━━━ RECORDS TO PROCESS ━━━

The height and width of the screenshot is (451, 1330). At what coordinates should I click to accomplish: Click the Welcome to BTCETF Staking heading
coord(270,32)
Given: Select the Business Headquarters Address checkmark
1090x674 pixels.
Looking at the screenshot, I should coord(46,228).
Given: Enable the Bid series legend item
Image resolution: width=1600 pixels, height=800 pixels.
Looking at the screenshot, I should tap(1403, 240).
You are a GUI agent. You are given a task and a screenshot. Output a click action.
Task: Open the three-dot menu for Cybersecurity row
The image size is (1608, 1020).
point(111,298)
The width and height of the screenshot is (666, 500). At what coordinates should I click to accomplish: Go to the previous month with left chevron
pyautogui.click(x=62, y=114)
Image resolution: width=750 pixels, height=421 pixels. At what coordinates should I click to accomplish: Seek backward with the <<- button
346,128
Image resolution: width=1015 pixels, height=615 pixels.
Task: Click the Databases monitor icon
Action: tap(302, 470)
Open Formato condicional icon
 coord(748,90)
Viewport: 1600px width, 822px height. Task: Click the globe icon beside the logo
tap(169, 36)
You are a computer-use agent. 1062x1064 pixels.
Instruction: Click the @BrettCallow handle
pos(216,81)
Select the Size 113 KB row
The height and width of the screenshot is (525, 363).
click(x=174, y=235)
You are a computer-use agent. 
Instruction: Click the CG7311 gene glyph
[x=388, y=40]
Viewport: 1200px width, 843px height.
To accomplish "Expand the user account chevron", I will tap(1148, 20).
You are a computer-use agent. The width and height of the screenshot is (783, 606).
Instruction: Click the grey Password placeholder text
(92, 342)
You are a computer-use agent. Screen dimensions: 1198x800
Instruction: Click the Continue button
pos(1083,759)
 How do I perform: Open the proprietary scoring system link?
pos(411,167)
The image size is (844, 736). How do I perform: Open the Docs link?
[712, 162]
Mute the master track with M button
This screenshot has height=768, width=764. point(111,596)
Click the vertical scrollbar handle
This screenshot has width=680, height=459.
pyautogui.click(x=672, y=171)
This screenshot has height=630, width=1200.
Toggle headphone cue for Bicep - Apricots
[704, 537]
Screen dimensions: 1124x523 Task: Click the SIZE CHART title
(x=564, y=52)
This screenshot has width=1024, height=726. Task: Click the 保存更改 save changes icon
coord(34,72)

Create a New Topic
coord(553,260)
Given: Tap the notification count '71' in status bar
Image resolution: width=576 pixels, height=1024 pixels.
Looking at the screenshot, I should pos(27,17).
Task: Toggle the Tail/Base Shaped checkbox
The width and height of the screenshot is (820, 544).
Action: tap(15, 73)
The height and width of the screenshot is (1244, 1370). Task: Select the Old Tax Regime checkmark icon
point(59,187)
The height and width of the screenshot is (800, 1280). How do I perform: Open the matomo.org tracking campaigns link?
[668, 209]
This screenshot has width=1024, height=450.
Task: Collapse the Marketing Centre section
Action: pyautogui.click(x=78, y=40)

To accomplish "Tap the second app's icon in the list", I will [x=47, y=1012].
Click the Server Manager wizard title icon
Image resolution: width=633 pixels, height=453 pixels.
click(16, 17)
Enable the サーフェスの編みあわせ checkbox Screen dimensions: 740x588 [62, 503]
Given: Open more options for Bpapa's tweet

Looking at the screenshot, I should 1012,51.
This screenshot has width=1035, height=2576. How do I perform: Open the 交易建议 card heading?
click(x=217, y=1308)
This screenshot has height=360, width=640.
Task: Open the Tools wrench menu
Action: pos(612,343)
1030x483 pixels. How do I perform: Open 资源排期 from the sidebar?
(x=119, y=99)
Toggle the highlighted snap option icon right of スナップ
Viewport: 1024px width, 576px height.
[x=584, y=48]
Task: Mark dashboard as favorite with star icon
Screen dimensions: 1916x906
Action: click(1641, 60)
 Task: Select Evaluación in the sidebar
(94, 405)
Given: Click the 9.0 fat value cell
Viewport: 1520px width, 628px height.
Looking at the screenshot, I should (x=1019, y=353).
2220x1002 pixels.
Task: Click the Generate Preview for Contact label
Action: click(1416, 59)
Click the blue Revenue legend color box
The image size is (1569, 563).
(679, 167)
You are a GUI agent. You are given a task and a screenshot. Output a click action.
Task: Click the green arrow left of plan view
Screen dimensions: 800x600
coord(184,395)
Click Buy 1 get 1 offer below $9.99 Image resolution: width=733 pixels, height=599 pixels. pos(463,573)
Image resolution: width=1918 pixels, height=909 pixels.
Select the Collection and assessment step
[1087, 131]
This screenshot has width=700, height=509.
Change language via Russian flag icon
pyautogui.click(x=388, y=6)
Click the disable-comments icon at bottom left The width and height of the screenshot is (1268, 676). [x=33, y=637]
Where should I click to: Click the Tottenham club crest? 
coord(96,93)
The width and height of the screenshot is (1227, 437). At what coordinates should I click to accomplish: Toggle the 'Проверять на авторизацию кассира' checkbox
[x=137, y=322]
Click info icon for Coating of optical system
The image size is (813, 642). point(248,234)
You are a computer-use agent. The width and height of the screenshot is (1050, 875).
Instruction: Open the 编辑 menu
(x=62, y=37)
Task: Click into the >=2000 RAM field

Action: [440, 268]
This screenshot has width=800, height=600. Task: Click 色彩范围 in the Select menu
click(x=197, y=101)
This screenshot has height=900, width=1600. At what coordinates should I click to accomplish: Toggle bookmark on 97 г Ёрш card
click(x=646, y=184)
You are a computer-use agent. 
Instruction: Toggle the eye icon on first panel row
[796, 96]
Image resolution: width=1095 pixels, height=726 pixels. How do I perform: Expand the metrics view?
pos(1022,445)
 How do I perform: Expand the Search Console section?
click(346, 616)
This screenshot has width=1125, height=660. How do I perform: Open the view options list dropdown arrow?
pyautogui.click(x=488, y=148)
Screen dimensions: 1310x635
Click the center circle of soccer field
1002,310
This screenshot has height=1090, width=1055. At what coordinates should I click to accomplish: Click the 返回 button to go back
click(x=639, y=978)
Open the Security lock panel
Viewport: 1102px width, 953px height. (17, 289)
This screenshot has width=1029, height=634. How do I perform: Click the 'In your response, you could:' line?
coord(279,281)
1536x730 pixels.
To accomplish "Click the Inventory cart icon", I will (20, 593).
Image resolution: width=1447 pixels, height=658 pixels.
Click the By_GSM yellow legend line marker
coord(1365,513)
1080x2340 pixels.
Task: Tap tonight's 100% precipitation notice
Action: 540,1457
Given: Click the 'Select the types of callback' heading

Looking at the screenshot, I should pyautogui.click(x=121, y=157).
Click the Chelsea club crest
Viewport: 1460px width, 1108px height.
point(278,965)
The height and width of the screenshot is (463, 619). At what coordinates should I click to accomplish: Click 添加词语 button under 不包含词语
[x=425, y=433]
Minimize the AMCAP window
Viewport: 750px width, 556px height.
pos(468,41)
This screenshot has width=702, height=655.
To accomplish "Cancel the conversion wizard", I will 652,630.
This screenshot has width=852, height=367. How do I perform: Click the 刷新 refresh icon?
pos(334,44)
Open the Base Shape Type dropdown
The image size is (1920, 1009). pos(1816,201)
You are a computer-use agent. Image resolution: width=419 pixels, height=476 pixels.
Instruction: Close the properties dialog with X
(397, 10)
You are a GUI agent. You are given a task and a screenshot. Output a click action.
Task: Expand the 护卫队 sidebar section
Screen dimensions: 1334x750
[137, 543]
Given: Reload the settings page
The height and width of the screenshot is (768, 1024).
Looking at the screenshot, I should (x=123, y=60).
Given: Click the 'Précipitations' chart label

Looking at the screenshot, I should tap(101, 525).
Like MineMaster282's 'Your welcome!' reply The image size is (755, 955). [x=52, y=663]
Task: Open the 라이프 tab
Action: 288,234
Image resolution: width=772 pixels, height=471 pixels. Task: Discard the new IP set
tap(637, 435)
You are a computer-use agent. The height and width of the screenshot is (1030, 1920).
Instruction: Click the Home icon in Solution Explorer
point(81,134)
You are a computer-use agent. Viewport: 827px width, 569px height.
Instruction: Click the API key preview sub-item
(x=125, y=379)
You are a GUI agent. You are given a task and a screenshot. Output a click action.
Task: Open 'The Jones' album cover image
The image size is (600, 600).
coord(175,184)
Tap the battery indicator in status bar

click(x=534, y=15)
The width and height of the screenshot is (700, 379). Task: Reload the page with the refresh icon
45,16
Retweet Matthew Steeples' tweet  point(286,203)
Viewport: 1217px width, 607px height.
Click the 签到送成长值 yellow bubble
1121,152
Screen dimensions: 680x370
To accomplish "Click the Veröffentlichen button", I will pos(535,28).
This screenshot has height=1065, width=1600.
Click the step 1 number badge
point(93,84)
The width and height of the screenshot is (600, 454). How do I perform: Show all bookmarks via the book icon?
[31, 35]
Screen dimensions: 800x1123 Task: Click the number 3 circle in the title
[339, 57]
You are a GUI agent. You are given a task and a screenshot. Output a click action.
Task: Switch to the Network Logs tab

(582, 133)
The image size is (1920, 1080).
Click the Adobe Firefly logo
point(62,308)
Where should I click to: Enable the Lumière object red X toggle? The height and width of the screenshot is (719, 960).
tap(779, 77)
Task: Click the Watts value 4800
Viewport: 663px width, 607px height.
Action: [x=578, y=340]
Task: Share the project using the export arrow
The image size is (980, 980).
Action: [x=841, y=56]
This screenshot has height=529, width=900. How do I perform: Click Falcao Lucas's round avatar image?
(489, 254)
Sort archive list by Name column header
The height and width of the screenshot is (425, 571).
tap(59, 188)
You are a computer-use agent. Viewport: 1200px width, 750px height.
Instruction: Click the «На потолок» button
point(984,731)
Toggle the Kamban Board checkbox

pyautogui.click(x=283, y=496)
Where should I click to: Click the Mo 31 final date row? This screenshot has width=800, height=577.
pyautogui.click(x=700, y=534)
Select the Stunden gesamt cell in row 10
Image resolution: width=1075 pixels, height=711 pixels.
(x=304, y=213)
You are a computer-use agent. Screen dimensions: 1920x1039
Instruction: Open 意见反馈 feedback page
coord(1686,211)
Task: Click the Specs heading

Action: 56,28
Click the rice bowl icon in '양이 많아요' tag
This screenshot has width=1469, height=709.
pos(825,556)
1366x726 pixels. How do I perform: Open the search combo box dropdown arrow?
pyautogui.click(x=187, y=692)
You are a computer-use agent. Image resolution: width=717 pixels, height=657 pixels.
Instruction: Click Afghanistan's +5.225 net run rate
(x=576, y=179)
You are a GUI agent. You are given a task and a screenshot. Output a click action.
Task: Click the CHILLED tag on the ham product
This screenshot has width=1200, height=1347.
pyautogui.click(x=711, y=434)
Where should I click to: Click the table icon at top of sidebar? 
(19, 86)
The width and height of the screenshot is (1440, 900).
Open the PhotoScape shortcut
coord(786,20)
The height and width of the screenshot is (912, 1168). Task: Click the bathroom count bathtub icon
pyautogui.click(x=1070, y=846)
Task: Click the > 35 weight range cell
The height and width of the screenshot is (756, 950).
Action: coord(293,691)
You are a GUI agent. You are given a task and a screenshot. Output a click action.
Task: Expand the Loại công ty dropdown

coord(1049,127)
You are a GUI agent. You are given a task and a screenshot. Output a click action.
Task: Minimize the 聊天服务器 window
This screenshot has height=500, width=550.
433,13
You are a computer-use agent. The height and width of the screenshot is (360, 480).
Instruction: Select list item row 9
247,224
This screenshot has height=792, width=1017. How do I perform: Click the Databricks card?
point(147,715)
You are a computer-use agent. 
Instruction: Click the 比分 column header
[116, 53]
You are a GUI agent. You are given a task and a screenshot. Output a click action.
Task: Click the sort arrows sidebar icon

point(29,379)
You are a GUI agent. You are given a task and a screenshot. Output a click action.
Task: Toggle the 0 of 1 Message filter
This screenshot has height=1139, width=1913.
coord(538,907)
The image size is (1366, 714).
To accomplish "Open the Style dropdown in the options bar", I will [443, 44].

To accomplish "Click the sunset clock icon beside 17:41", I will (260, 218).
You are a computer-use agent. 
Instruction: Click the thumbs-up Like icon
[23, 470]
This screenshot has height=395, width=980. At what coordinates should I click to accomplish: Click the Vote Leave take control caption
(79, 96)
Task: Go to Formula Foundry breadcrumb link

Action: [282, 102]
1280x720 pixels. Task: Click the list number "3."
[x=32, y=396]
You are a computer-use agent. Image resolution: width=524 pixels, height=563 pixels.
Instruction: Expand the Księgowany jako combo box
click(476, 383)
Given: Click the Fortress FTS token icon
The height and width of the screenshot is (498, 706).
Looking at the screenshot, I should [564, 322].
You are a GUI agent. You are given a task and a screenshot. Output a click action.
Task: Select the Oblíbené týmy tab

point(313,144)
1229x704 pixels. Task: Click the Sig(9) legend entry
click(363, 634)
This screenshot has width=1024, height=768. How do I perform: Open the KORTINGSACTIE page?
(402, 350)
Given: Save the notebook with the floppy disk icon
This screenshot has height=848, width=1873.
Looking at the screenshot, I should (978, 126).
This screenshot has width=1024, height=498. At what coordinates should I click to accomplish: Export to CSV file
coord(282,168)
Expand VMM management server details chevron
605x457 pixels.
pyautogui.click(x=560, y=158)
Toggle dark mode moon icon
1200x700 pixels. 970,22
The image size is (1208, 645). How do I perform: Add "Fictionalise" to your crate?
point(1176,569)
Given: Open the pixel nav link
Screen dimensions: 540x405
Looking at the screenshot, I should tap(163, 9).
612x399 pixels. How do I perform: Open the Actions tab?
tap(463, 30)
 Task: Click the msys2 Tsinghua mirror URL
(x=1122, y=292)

━━━

== ACTIVITY ==
Return verbatim each line from the one that mentions "This screenshot has width=1024, height=768." to the end of the entries, inclusive.

== EXERCISE RESULT ==
This screenshot has width=1024, height=768. How do I perform: Open the KORTINGSACTIE page?
(402, 350)
Given: Save the notebook with the floppy disk icon
This screenshot has height=848, width=1873.
Looking at the screenshot, I should (978, 126).
This screenshot has width=1024, height=498. At what coordinates should I click to accomplish: Export to CSV file
coord(282,168)
Expand VMM management server details chevron
605x457 pixels.
pyautogui.click(x=560, y=158)
Toggle dark mode moon icon
1200x700 pixels. 970,22
The image size is (1208, 645). How do I perform: Add "Fictionalise" to your crate?
point(1176,569)
Given: Open the pixel nav link
Screen dimensions: 540x405
Looking at the screenshot, I should tap(163, 9).
612x399 pixels. How do I perform: Open the Actions tab?
tap(463, 30)
 Task: Click the msys2 Tsinghua mirror URL
(x=1122, y=292)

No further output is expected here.